Research Assessing The Effectiveness Of Community Corrections

As noted above the recidivism rates for those on probation and parole are relatively high. According to the Bureau of Justice Statistics 43 percent of the felony probationers and 62 percent of the parolees will be rearrested within three years after beginning community supervision. The question is whether community supervision has any impact on reducing criminal activities. That is, would these offenders commit more crime if they were not being supervised in the community. Most research examining the effectiveness of probation and parole focuses on the effectiveness of increasing some component or condition of supervision, particularly the effectiveness of increasing different types of control. Disappointingly, the majority of these studies demonstrate no impact of the increased control; the recidivism rates for those who had the increased supervision or control over their behavior was approximately the same as the rates for the comparison groups (MacKenzie). In fact, frequently those who had more conditions requiring control had higher technical violation rates.
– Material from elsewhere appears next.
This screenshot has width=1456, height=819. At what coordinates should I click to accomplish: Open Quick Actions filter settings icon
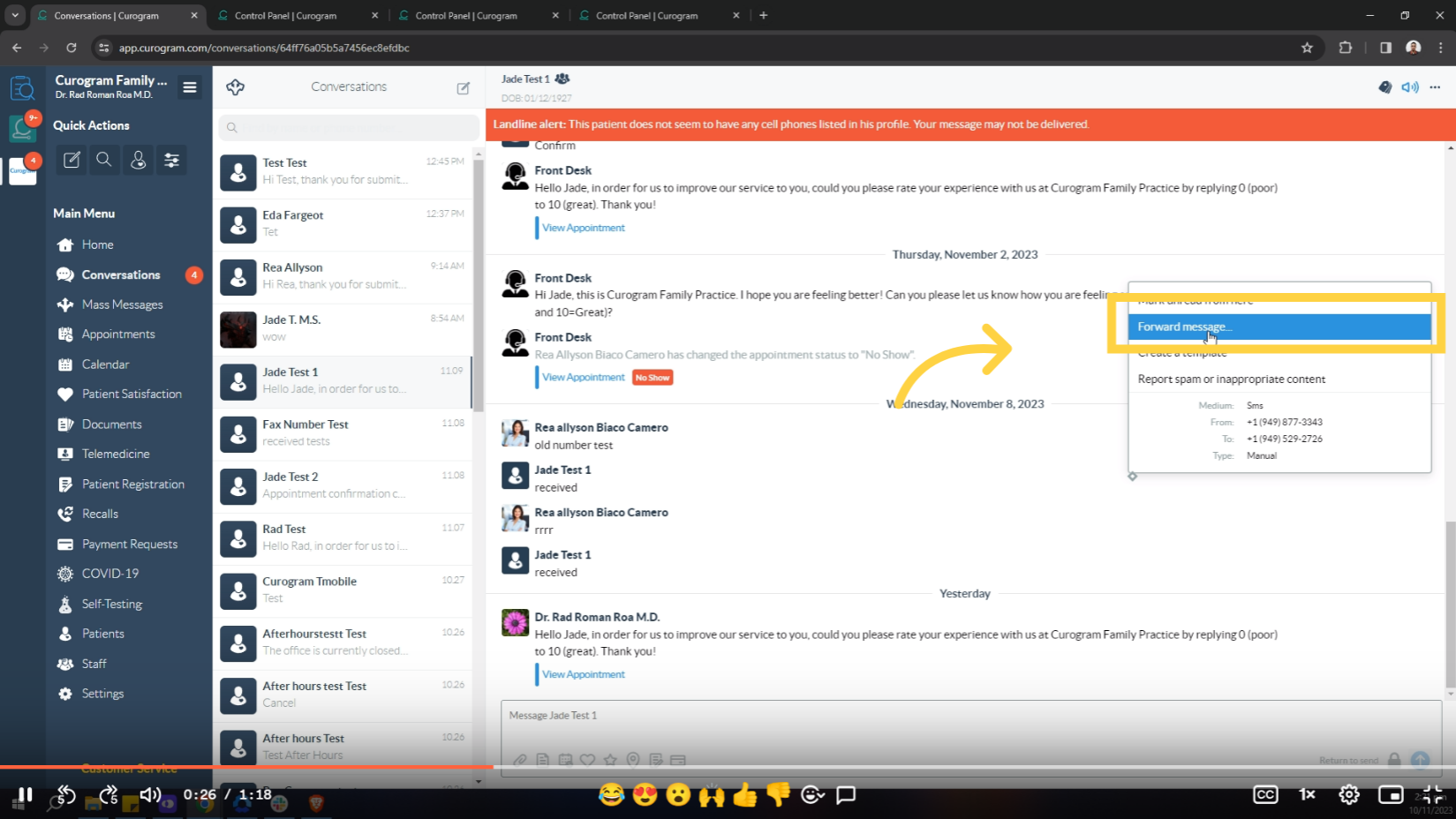coord(171,160)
Several studies do give more hopeful signs. Most of the research examining the effectiveness of probation and parole has focused on the control aspects of community supervision; however, a few studies have examined the effectiveness of combining treatment and surveillance. The results of these studies are promising (MacKenzie). In several studies, the offenders who received increased supervision as well as increased treatment had lower recidivism than others who were not given the supervision and treatment. Many of these studies are exploratory and have not been replicated but they do present a hopeful sign that combinations of treatment and control may be effective in lowering recidivism.
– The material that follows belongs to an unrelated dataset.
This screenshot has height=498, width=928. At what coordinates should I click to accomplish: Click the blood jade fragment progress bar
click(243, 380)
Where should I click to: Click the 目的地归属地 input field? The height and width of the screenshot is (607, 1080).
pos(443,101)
Another indication that community supervision may have a positive impact on offenders comes from a self-report study completed by MacKenzie and her colleagues (1998). They asked offenders to report on their criminal activities during the year before arrest and during probation. Self-report criminal activity is important to study because few of the crimes committed result in an official record of arrest. The researchers found that the criminal activities of the offenders declined dramatically when the pre-arrest period was compared to the probation period. This suggests probation was effective in reducing the criminal activities of these offenders. Similarly, behaviors that constituted a violation of conditions of probation such as heavy drinking or illegal drug use were associated with increased criminal activity. The researchers found no evidence that increases in the intrusiveness of conditions, the agent's knowledge of misbehavior, or how the agent responded to misbehavior were associated with changes in criminal activity. Thus, while probation appears to be effective in reducing criminal activities and the violations of conditions signaled criminal activities, little else done during probation had a crime reduction effect.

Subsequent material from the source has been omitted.